Although the agency indicated that it could end the extraction in September, it was in October when the group of exporting countries announced a cut of 2 million barrels per day, which was added to the 100,000 barrels cut announced in September. That was the cartel’s biggest cut since 2020.
By early October, as a result of the announcement a month earlier, it had risen to $92.64, after closing at $79.49 a week earlier.

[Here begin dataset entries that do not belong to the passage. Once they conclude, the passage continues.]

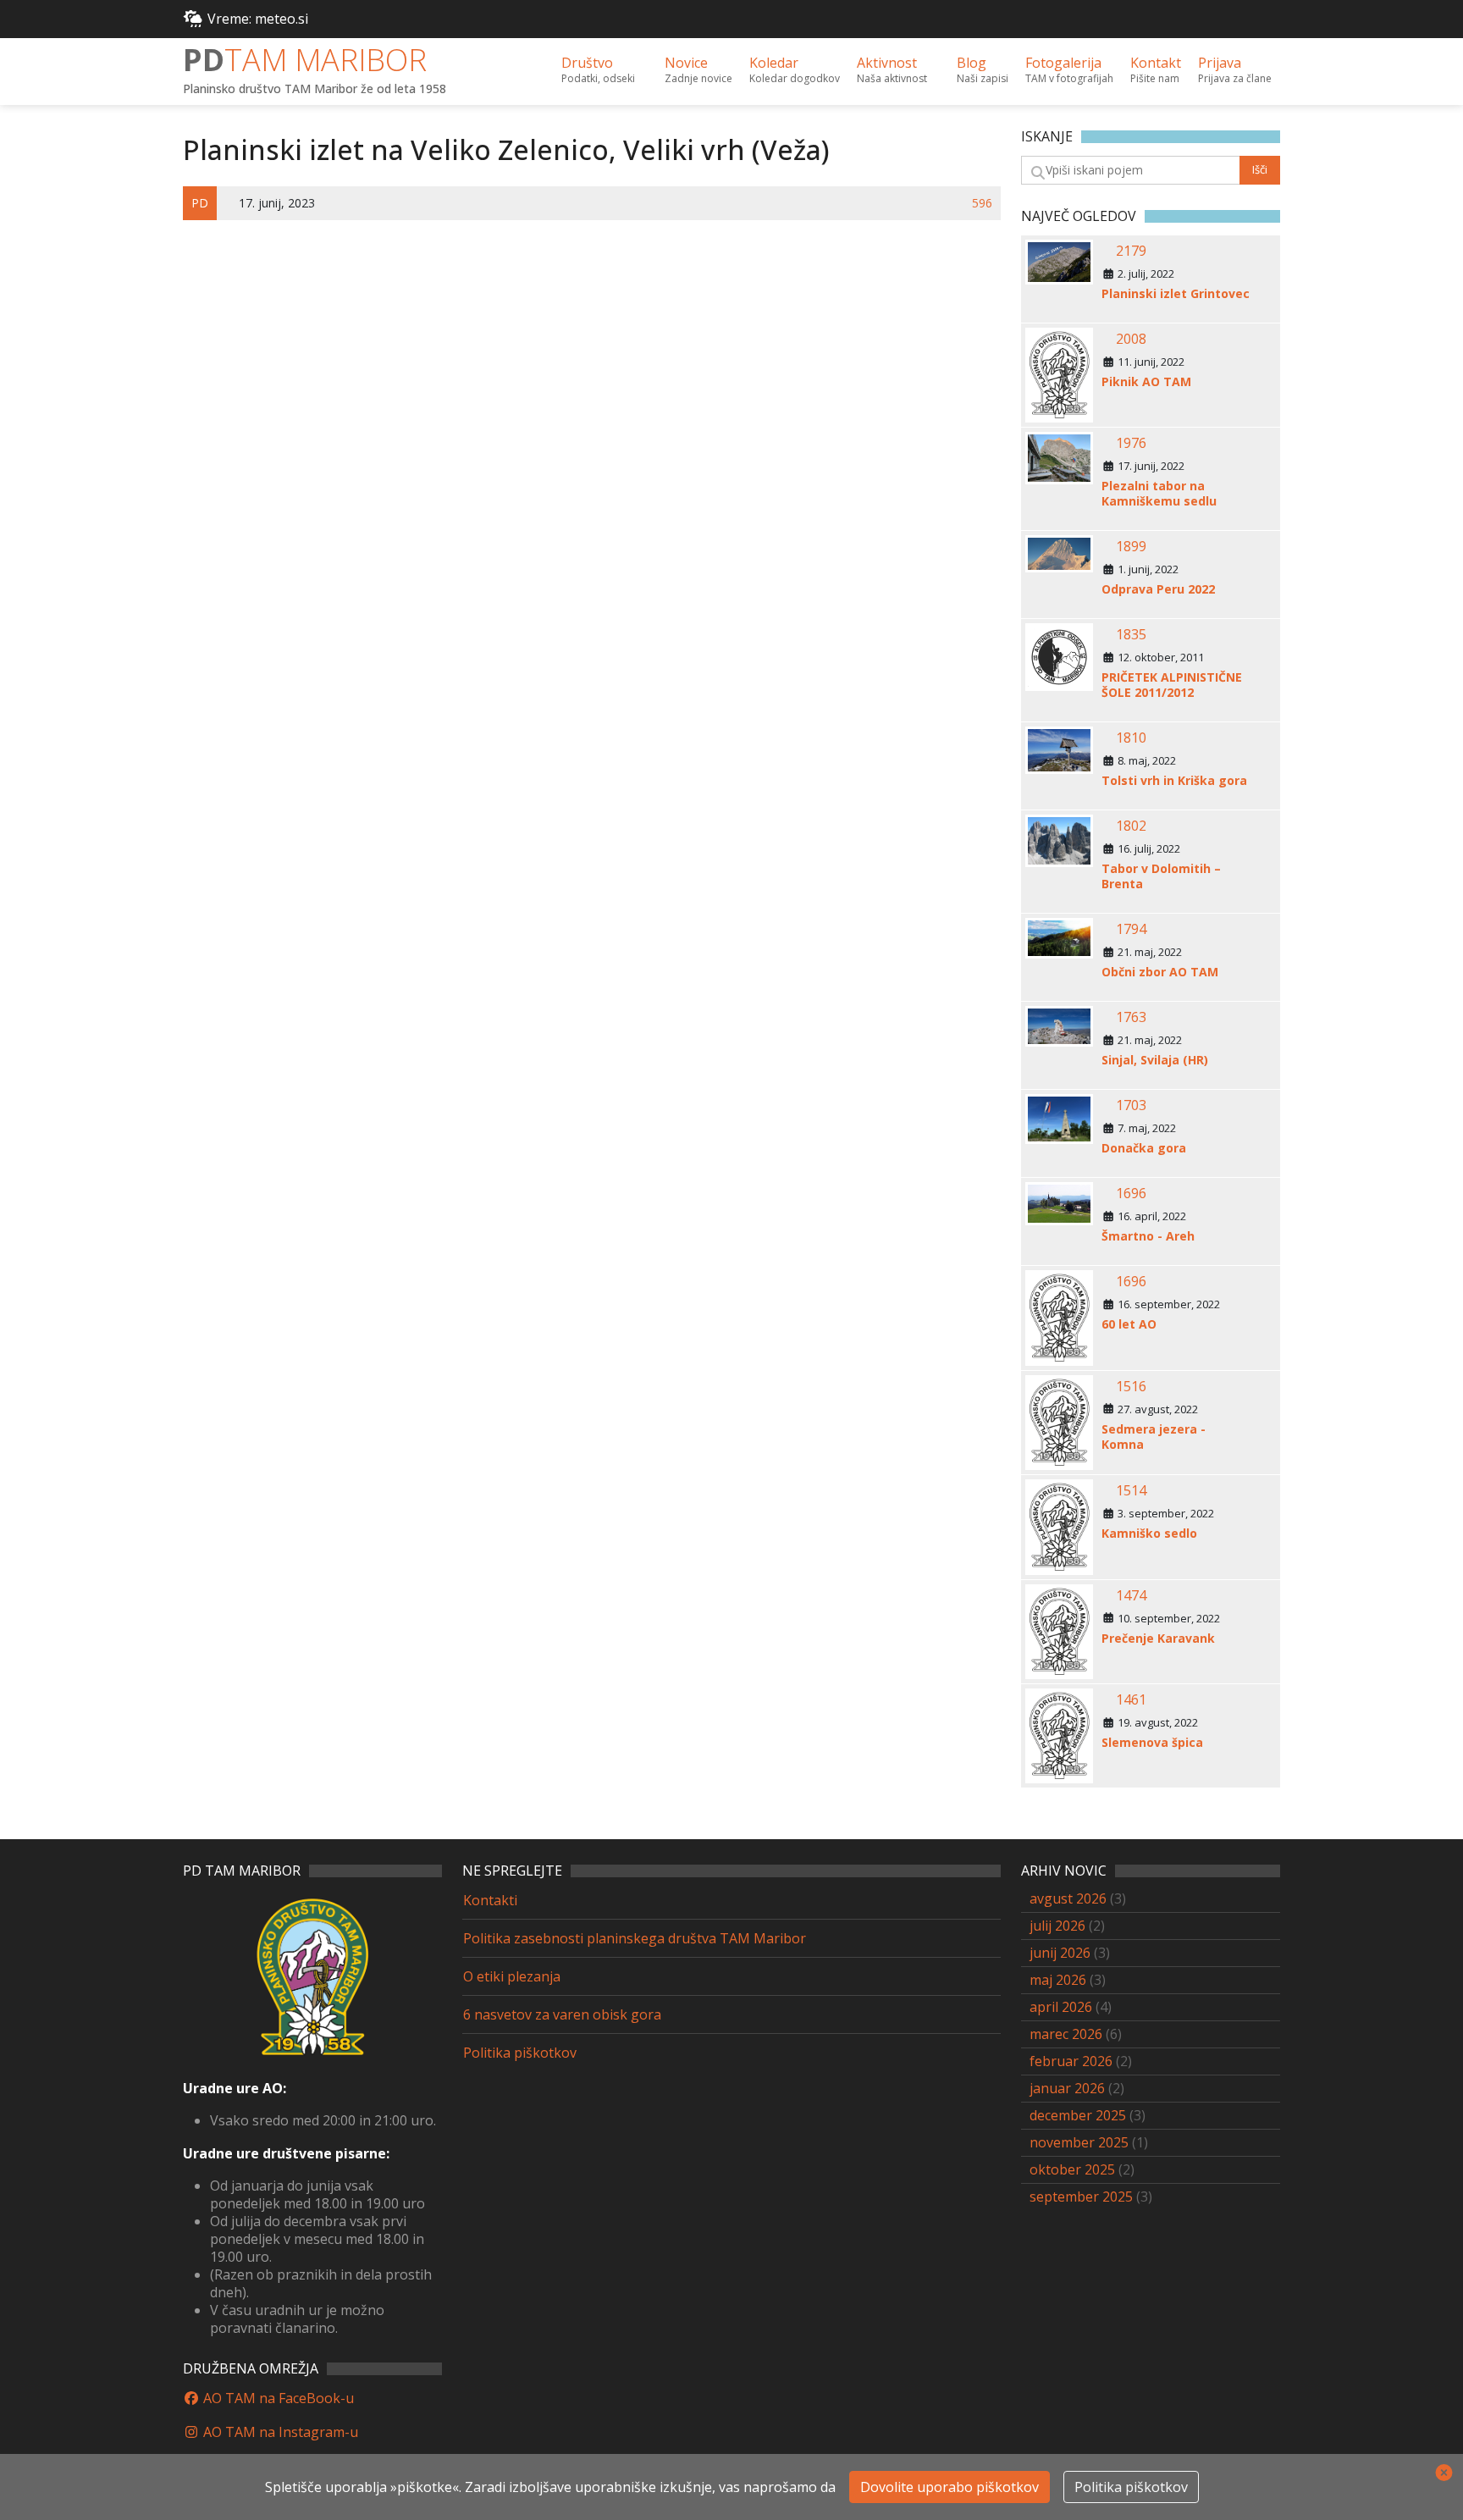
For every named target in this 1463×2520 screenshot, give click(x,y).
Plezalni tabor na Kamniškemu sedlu (1159, 493)
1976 (1131, 443)
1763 (1131, 1017)
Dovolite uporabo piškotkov (949, 2487)
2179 (1131, 250)
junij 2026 (1060, 1952)
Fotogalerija (1069, 69)
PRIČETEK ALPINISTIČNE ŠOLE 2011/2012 (1171, 685)
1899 (1131, 546)
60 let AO (1129, 1324)
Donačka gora (1143, 1148)
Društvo (598, 69)
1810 (1131, 737)
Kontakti (490, 1900)
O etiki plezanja (511, 1976)
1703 (1131, 1105)
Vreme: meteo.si (257, 18)
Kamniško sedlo (1149, 1533)
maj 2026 (1058, 1979)
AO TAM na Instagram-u (279, 2432)
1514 (1131, 1490)
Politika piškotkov (520, 2052)
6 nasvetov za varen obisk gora (562, 2014)
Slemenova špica (1152, 1742)
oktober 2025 (1072, 2169)
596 (982, 203)
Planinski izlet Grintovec (1175, 293)
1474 (1131, 1595)
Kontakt (1155, 69)
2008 (1131, 338)
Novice (698, 69)
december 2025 (1078, 2115)
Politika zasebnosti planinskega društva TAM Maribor (634, 1938)
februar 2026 (1071, 2061)
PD (305, 59)
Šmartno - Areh (1148, 1236)
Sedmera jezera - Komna (1153, 1437)
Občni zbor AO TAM (1159, 972)
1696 (1131, 1193)
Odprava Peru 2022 (1158, 589)
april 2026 (1061, 2007)
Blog (982, 69)
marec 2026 (1066, 2034)
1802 (1131, 825)
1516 (1131, 1386)
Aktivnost (892, 69)
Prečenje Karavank (1158, 1638)
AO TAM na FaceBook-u (277, 2398)
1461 (1131, 1699)
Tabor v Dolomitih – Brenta (1161, 876)
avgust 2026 (1068, 1898)
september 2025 (1081, 2196)
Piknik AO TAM (1146, 382)
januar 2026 (1067, 2088)
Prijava (1235, 69)
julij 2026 (1057, 1925)
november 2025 (1079, 2142)
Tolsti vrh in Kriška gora (1174, 780)
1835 (1131, 634)
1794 (1131, 929)
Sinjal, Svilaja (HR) (1154, 1060)
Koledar (794, 69)
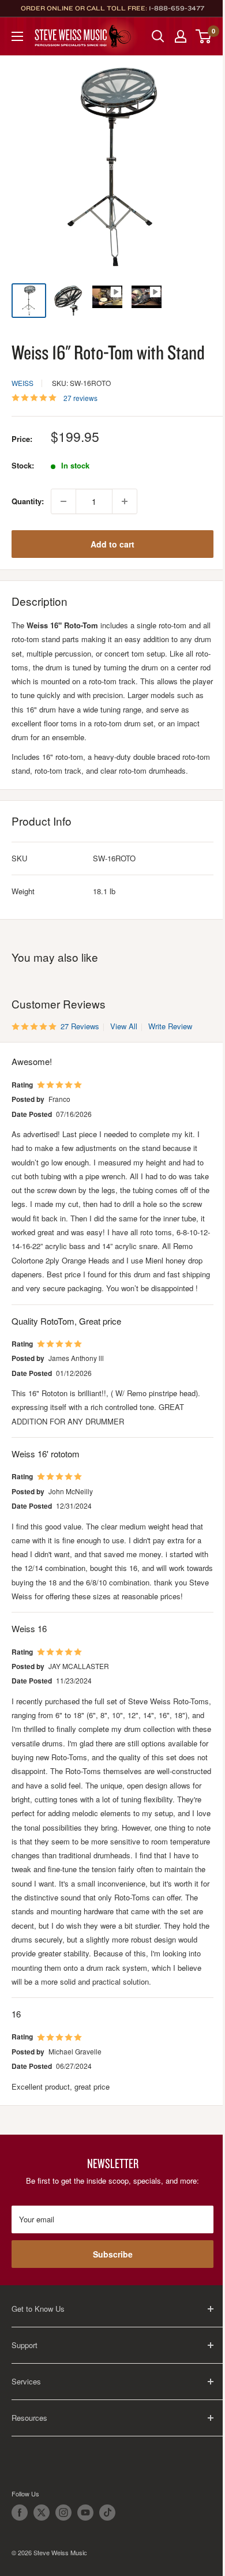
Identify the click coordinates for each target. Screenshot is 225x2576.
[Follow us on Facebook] (20, 2512)
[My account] (180, 36)
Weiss (22, 383)
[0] (204, 36)
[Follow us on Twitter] (41, 2512)
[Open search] (158, 36)
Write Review (170, 1026)
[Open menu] (17, 36)
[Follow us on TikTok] (107, 2512)
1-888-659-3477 (176, 8)
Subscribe (113, 2254)
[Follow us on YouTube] (85, 2512)
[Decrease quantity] (63, 501)
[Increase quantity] (124, 501)
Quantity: (28, 501)
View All (122, 1026)
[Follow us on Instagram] (63, 2512)
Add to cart (112, 544)
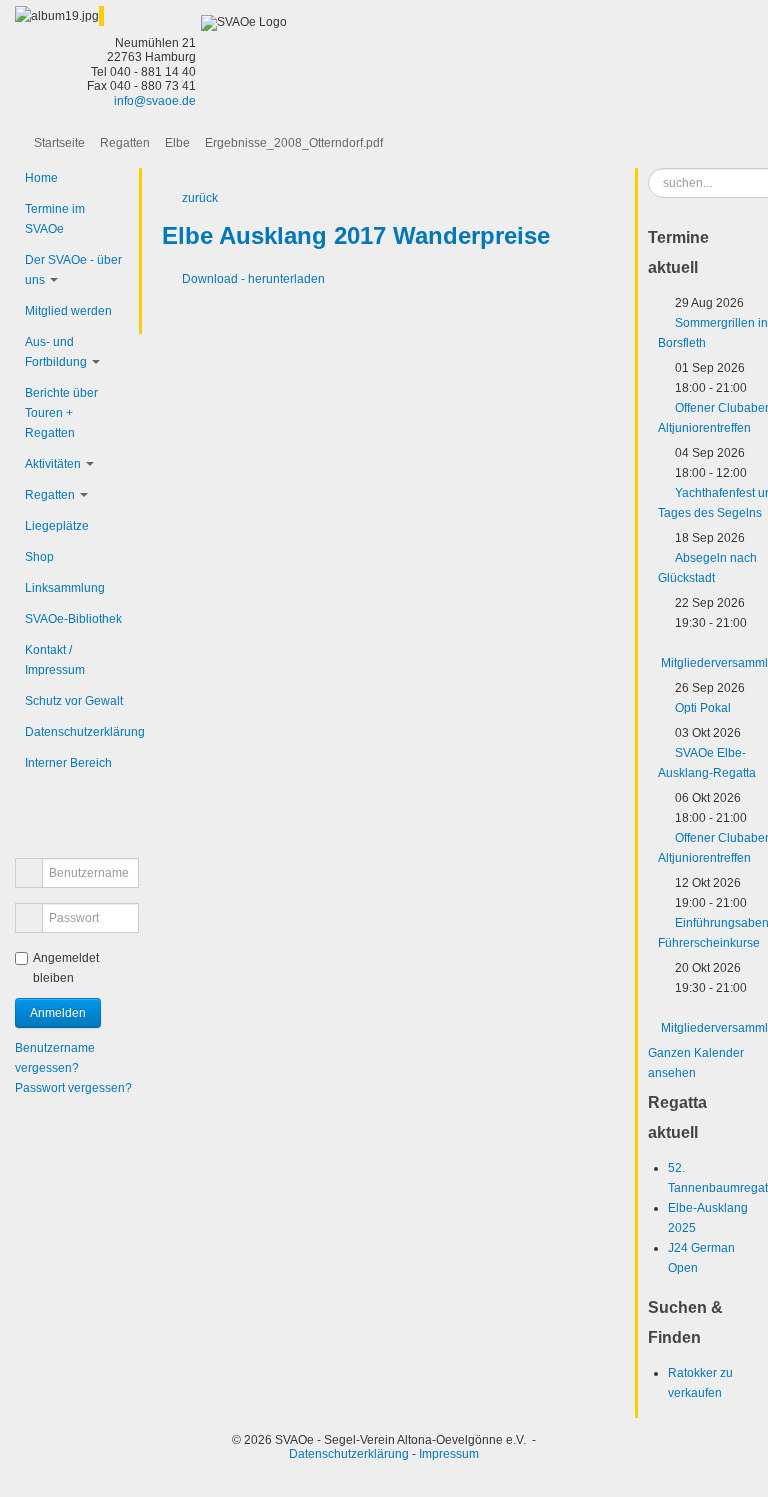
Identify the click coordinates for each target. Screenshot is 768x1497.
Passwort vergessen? (73, 1088)
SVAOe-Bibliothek (73, 619)
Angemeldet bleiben (66, 968)
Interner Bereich (68, 763)
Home (41, 178)
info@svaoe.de (155, 101)
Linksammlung (65, 588)
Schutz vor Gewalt (74, 701)
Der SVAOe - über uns (73, 270)
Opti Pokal (703, 708)
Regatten (125, 143)
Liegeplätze (57, 526)
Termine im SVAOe (55, 219)
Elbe (177, 143)
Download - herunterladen (253, 279)
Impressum (449, 1454)
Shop (39, 557)
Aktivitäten (53, 464)
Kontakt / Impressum (55, 660)
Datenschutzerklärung (77, 732)
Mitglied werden (68, 311)
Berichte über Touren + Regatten (61, 413)
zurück (200, 198)
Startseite (59, 143)
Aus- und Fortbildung (56, 352)
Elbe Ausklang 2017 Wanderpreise (356, 235)
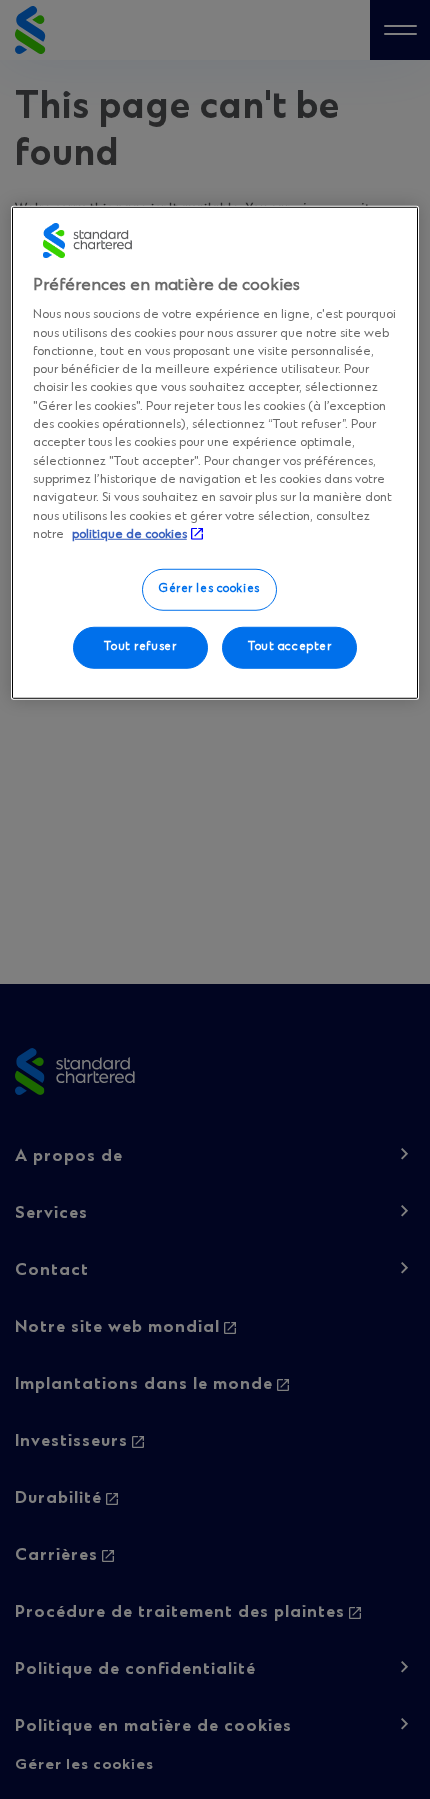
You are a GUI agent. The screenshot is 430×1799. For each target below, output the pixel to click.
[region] (215, 453)
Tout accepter (289, 647)
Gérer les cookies (209, 589)
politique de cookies (129, 534)
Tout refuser (140, 647)
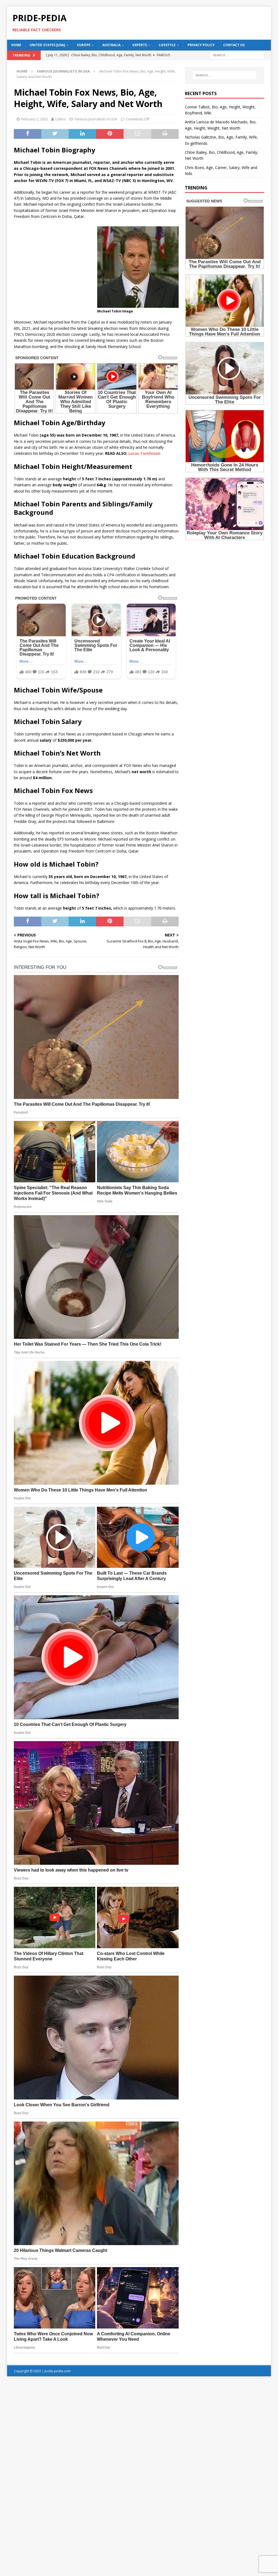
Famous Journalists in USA (96, 119)
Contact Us (234, 45)
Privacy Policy (201, 45)
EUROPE (83, 45)
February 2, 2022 (34, 119)
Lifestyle (167, 45)
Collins (60, 119)
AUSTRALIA (111, 45)
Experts (139, 45)
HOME (16, 45)
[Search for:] (237, 54)
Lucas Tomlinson (143, 453)
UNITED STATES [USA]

However, by December it had dropped to $71.02. Since then, its lowest price was presented in March 2023 when it closed at US$66.74 and the highest, a month later, when it was listed and closed at US$82.52.
The price increase coincided with the announcement by Saudi Arabia and other OPEC+ oil producers that they revealed voluntary cuts in their production worth around 1.15 million barrels.
How are oil prices determined?
As detailed by the Statista portal, as is the case with most of the raw Materialscrude oil prices are affected by supply and demand, as well as inventories and market confidence.
However, since oil is most often traded in futures contracts (where a contract is agreed upon, while delivery of the product will follow in the next two to three months), market speculation is one of the main drivers. determinants of oil prices.
They note that traders are reaching a conclusion about how production and consumer demand are likely to develop in the coming months, leaving room for uncertainty. Spot prices differ from futures in that they reflect the current market price of a commodity.